[Collected data]
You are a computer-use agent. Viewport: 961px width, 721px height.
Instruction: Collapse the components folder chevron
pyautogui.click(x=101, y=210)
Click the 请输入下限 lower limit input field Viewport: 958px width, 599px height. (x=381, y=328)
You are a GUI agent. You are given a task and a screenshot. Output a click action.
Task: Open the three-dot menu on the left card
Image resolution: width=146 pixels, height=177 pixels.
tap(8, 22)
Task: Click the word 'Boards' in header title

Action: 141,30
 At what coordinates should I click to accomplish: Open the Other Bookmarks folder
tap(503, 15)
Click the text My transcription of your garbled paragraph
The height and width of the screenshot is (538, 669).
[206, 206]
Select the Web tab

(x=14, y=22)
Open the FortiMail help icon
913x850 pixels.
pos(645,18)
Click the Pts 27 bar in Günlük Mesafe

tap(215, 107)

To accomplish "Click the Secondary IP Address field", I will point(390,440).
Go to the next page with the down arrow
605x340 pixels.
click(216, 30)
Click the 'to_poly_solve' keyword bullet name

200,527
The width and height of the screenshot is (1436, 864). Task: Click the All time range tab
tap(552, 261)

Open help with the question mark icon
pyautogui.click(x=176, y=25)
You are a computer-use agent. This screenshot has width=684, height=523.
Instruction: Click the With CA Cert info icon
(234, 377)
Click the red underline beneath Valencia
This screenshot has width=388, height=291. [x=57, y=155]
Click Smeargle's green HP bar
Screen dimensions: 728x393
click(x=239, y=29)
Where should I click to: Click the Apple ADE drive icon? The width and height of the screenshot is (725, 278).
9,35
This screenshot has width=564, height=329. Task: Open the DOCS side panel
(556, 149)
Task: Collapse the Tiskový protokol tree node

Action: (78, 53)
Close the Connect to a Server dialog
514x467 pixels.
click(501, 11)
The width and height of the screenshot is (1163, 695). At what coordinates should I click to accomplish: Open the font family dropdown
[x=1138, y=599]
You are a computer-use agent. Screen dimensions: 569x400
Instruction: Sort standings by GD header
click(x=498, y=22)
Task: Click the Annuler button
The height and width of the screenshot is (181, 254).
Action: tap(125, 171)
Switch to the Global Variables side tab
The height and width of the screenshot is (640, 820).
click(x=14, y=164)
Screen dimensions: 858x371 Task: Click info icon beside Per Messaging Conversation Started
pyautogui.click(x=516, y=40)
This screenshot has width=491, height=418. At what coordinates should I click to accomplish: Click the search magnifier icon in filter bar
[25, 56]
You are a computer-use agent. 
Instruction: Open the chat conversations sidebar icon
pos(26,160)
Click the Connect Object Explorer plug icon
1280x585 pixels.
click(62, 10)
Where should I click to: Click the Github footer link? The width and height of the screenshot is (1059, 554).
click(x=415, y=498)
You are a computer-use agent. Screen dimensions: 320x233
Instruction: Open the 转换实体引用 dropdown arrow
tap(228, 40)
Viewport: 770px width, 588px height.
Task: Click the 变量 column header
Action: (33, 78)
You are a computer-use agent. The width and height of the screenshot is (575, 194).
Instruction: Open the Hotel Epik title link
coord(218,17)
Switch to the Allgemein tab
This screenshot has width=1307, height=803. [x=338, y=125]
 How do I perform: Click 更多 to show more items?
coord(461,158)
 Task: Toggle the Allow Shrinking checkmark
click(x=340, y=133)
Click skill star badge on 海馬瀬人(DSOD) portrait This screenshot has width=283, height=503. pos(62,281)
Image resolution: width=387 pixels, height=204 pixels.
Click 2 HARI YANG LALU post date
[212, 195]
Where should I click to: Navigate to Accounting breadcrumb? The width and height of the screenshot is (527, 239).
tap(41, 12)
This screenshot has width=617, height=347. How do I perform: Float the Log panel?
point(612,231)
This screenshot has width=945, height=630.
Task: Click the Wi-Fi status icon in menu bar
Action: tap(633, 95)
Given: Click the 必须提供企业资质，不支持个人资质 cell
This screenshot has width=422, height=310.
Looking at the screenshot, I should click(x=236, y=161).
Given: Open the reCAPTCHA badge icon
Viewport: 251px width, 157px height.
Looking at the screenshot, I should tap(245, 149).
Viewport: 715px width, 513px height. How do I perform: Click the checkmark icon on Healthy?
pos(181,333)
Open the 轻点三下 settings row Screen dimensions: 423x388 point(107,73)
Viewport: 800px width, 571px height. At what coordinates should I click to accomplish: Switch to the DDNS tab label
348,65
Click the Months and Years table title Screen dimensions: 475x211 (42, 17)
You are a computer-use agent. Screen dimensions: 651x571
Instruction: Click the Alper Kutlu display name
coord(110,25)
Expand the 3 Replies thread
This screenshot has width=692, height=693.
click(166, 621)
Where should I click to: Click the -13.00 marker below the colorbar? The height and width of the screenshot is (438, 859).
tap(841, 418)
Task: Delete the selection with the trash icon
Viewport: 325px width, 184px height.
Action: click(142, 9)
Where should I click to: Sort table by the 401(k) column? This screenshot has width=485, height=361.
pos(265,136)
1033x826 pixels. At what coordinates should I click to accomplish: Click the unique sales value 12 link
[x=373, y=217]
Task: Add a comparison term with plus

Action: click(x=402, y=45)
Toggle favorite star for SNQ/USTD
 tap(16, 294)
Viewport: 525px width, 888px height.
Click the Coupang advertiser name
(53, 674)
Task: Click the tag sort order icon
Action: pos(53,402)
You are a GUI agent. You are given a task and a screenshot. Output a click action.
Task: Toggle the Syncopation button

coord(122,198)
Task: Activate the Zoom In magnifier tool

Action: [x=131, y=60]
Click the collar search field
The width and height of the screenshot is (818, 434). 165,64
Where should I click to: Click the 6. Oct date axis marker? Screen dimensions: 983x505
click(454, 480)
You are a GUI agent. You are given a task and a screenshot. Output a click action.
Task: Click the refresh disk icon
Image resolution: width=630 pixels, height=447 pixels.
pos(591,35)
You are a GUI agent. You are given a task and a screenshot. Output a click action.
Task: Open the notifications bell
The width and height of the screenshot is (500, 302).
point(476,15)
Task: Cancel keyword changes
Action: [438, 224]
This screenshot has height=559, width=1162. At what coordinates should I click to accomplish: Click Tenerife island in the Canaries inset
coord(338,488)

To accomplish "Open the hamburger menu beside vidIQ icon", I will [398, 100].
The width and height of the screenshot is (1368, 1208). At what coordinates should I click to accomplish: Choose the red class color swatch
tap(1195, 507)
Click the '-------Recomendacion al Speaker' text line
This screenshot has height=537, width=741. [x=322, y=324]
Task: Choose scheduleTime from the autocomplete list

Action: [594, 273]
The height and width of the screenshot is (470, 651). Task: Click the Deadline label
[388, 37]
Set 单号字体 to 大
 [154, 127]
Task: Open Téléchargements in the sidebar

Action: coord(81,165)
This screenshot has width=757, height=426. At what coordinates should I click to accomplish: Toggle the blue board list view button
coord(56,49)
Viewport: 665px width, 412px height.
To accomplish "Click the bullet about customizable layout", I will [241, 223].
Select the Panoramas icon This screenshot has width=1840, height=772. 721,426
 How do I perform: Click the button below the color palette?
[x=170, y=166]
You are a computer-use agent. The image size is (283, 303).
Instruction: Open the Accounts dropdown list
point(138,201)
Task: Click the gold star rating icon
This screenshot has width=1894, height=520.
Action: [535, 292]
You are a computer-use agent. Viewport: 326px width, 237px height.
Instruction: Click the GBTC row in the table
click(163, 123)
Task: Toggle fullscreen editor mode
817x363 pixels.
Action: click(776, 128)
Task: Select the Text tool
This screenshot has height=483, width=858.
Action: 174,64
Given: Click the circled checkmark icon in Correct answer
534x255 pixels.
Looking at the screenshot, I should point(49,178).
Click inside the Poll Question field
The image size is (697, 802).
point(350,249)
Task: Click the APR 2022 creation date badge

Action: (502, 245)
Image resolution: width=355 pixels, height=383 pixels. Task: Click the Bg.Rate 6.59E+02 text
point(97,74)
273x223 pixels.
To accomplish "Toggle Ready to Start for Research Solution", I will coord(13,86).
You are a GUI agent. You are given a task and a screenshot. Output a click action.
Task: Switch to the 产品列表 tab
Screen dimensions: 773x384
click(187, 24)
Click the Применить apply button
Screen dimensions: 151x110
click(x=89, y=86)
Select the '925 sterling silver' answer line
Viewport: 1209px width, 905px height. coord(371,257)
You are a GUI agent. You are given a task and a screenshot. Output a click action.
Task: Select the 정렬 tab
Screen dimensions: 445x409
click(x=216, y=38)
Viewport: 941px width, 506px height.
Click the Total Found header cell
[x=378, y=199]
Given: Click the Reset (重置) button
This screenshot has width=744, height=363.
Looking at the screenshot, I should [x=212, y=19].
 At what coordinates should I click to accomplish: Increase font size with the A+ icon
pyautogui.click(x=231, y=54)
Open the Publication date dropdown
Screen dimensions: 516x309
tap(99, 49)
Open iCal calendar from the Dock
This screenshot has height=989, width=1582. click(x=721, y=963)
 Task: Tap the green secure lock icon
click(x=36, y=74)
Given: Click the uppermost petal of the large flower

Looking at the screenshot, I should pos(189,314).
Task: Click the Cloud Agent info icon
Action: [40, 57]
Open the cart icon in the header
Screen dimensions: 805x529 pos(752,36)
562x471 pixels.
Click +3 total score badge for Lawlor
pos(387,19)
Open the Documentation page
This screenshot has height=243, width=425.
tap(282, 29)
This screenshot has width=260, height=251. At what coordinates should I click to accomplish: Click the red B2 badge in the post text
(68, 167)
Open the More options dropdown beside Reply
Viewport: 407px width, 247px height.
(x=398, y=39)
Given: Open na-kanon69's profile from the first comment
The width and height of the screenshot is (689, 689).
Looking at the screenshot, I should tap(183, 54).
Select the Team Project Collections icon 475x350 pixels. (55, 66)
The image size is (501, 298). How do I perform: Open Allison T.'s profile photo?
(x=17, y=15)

- _Task item_
In the entries above, find each line with "will" and copy it.

- _Solution to this problem_
To accomplish "Click the Secondary IP Address field", I will point(390,440).
To accomplish "Open the hamburger menu beside vidIQ icon", I will [398, 100].
To accomplish "Click the bullet about customizable layout", I will [241, 223].
To accomplish "Toggle Ready to Start for Research Solution", I will coord(13,86).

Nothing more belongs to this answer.